In Major League camp there's a lot more going on, and there's more guys having to do different things. There's more structure, and you have to get your work in a smaller allotted amount of time. In the minor leagues there are a lot of guys there, but there are also a lot of fields and different coaches. In the big league camp there's not, so you have to work around that. The atmosphere is also different. There are a lot of fans at the games, and at the minor league there are honestly no fans. It's night and day really, but in both you get your work in. You're just there to try to get better. Other than everything is similar, because when you step between those lines you've got to play the same game.


You were on the major league roster last year, but got demoted to Mississippi this year. What was your reaction to being told that and what do you want to improve on to try to get back to Atlanta this season?

I'm not gonna lie, I was a little shocked but it's all good. I'm going back down to get a little bit more work in. I shot up through the minors to the majors really quick. I only spent about 8 months in the minor leagues before I got called up, so I didn't spend a lot of time down here. For me, I want to be a little bit more consistent, and if I am a little bit more consistent I'm pretty sure I'll be back up there at some point this year

Did the Braves give you a reason that you needed to be back in the minor leagues?

No, they just told me I needed to be a little more seasoned and a little bit more consistent. It happens to a lot of people, and it's a business so I understand their views on it. They just wanted me to get a little bit more work.

Did your first taste of the major leagues change your approach to pitching or to your preparation?

Nah I was the same guy. I did the same things up there that I did in the minor leagues. I didn't change anything because what got me there was what I wanted to use. That's what I did, and subconsciously you focus a little bit more but other than that my routines or anything like that never changed.

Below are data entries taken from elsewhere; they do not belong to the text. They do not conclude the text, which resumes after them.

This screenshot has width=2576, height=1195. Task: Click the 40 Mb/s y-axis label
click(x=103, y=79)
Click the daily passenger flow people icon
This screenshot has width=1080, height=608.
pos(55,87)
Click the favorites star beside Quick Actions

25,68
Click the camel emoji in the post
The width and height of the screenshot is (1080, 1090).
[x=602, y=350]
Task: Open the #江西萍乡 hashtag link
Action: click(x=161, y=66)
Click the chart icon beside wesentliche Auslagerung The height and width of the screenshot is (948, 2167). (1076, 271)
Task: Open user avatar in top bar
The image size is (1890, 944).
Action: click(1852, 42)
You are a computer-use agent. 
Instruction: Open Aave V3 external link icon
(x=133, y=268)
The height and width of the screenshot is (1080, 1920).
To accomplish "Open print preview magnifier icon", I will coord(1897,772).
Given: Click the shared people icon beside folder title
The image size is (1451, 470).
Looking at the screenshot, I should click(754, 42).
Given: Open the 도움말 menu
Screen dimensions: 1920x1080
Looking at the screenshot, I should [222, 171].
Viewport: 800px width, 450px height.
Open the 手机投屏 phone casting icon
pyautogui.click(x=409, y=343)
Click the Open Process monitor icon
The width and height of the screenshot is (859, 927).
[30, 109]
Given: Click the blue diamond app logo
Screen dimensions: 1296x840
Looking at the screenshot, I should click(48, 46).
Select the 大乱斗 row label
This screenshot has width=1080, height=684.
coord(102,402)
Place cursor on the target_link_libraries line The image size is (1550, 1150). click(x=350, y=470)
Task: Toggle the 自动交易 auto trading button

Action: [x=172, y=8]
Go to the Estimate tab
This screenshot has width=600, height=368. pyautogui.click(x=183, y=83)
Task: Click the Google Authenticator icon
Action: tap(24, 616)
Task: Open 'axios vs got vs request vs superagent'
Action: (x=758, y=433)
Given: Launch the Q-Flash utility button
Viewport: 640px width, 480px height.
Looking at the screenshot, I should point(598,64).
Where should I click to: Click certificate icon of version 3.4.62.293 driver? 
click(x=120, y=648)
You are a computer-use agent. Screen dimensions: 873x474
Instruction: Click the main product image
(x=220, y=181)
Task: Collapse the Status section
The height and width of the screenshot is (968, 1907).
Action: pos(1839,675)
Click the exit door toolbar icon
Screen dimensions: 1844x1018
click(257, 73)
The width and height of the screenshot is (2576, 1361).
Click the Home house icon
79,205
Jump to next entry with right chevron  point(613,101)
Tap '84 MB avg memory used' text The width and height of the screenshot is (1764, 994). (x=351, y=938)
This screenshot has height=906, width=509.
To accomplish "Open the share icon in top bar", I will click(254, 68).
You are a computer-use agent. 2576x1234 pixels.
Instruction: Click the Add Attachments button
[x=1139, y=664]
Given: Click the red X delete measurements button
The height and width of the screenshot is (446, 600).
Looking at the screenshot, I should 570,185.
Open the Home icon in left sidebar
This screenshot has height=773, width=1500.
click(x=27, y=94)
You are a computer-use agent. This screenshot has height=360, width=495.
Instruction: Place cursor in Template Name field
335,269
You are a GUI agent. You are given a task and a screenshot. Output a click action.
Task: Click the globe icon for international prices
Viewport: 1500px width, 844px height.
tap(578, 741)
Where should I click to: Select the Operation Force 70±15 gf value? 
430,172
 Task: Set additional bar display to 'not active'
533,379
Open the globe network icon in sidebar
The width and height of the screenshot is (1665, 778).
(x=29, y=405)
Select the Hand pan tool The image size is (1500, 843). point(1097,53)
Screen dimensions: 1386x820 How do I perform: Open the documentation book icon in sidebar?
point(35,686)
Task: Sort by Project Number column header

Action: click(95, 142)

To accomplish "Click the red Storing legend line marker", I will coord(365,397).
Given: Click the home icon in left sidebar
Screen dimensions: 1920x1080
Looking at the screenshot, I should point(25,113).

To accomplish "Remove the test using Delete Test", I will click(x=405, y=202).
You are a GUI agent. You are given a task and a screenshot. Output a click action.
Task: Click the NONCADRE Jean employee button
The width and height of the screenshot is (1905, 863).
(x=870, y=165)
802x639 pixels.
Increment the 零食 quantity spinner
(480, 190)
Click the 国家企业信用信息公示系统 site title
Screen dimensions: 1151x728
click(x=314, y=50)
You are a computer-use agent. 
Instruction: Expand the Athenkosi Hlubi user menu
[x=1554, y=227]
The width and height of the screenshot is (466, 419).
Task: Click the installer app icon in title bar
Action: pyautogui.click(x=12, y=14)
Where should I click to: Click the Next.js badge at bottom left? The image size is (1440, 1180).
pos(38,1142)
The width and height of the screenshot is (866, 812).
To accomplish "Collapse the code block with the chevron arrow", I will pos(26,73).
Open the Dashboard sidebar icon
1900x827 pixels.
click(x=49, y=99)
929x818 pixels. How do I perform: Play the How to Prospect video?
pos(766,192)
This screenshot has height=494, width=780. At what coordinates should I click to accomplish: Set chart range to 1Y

You were part of the Mudcats bus crash last year. Did that have any lingering effects on you throughout the season and into the offseason?

Injury-wise no. Mentally it's kind of hard to get into planes, ride in cars, and stuff like that because any little jerk or anything like that scares everybody. You can ask anyone who was in that bus crash, they all get a little wary when they get on buses and they'll get scared. It's harder to sleep on buses because it happened at night, so I guarantee you those first couple of bus trips here I'm not going to be able to sleep.


Is there a pitch in particular you have tried to develop throughout this offseason and spring training?

This whole offseason and spring training I've been working on a change up, so I can combat righties. It's been something that I've been wanting to have and I think I've got a pretty decent one now. I'm just going to keep refining it and getting it better so I can be a full inning lefty instead of a lefty-on-lefty guy.

Do you have any advice you would give to young pitchers who want to succeed past the high school level?

The biggest thing I want to say to young kids is honestly just don't let anybody tell you you can't do anything, because if you put your mind to it and you work hard and you put your heart and soul into something you can do anything you want. Pure talent only gets you so far, it's the extra stuff, going the extra mile, it's putting the extra work, it's having the mental ability to pitch poorly and try to come back the next day and feel confident in yourself. If kids these days will just try their best and put everything they have into something, and work..that's the biggest thing, you have to work. You can have all the talent in the world you want but if you don't work at something you're never gonna get anywhere with it.


We usually end with this, do you have a message to say to Braves fans?

Chopnation, stay strong. This is a process, we're gonna be a good club. Trust the process, they all know what they're doing up there and they're gonna make this organization great.